Tramadol’s higher rates of toxicity and discontinuation led to smaller gains in QALYs than NSAID regimens while Celecoxib’s higher cardiac toxicity led to smaller gains than most naproxen regimens. Celecoxib was the most costly regimen. Consequently, both tramadol and celecoxib were dominated by NSAID-based regimens. Naproxen’s lack of cardiac toxicity⁴⁵ resulted in its providing greater clinical benefit and cost-effectiveness than ibuprofen.

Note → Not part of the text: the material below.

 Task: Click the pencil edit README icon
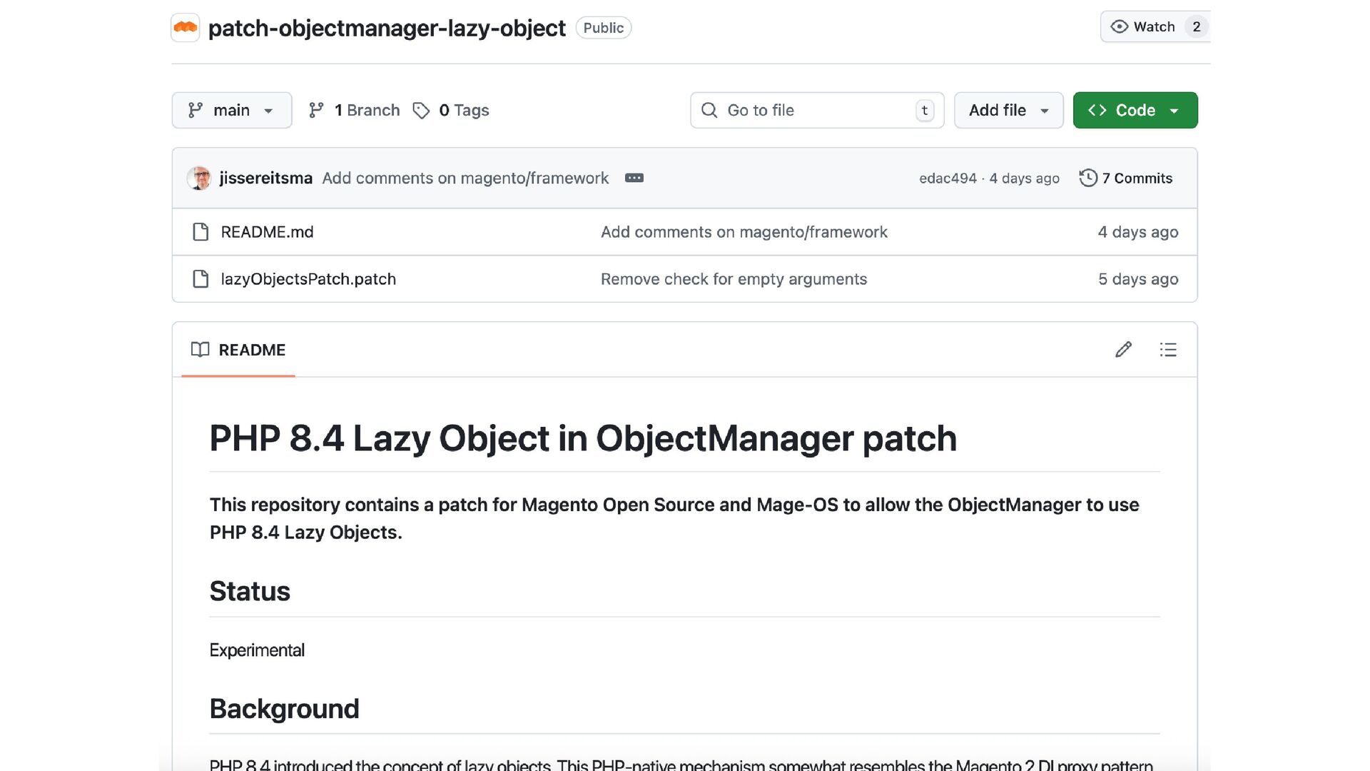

To our knowledge, this contribution is unique. It is the first cost-effectiveness analysis of analgesic strategies in knee OA patients with comorbidities and the first to incorporate opioids or evaluate OTC regimens. A cost-utility analysis of celecoxib and rofecoxib in patients with OA or rheumatoid arthritis reported that in high-risk patients ibuprofen with PPIs was dominated by celecoxib while diclofenac with PPIs had an ICER of $298,400/QALY.^{54, 65, 66} This analysis was conducted with a five-year perspective, excluded a standard of care comparator and did not consider cardiovascular toxicity, an important factor in our analysis. A comparison of COX-2 selective and non-selective NSAIDs, and non-selective NSAIDs with PPIs, concluded that in average-risk patients, NSAIDs with PPIs are unlikely to be cost-effective, while in patients at high risk for ulcers, NSAIDs with PPIs were preferred.⁶⁷

We acknowledge several limitations. Since analgesic trial duration ranges from 2-12 weeks, our estimates of longer-term efficacy and toxicity relied upon expert clinician opinion. We did not address acetaminophen toxicity,⁶⁸ as it is substantially lower than NSAID and opioids toxicity and thus would influence our results minimally.³ The findings we present pertain to older OA patients with multiple comorbidities and should not be generalized to the broader OA population. We focus on tramadol because of its wide use and lower toxicity than more potent opioids. Our findings should not be generalized to the entire class of opioids. We acknowledge that clinicians may switch from agent to agent in some patients due to inefficacy or toxicity. Our findings can be useful in prioritizing the order of medications in these circumstances. Finally, we note that more potent opioids may be diverted to illicit use, leading to societal costs exceeding $63 billion across all users.^{10, 69} Since tramadol contributes little to opioid abuse, we did not consider diversion.^{70, 71}

This work presents important implications for research, policy, and practice. To overcome the limitations of short term studies, we urgently need studies on the long-term efficacy, toxicity and costs of analgesics. From a policy perspective, over $500 million is spent on opioids in patients with OA and comorbidities.^{1, 13, 15} Our results suggest that for older individuals with comorbidities, tramadol provides less benefit than naproxen-containing regimens. Policy makers could consider limiting tramadol use in this setting to patients with contraindications, intolerance or failure to respond to NSAIDs. From a clinical perspective, our findings challenge the reluctance of physicians to use non-selective NSAIDs in patients with multiple comorbidities. Our findings indicate that no treatment, tramadol and celecoxib are poor choices in this setting, whereas naproxen (prescription or OTC) with PPI OTC or prescription naproxen alone can be recommended as cost-effective regimens in older patients with knee OA and cardiovascular disease and diabetes.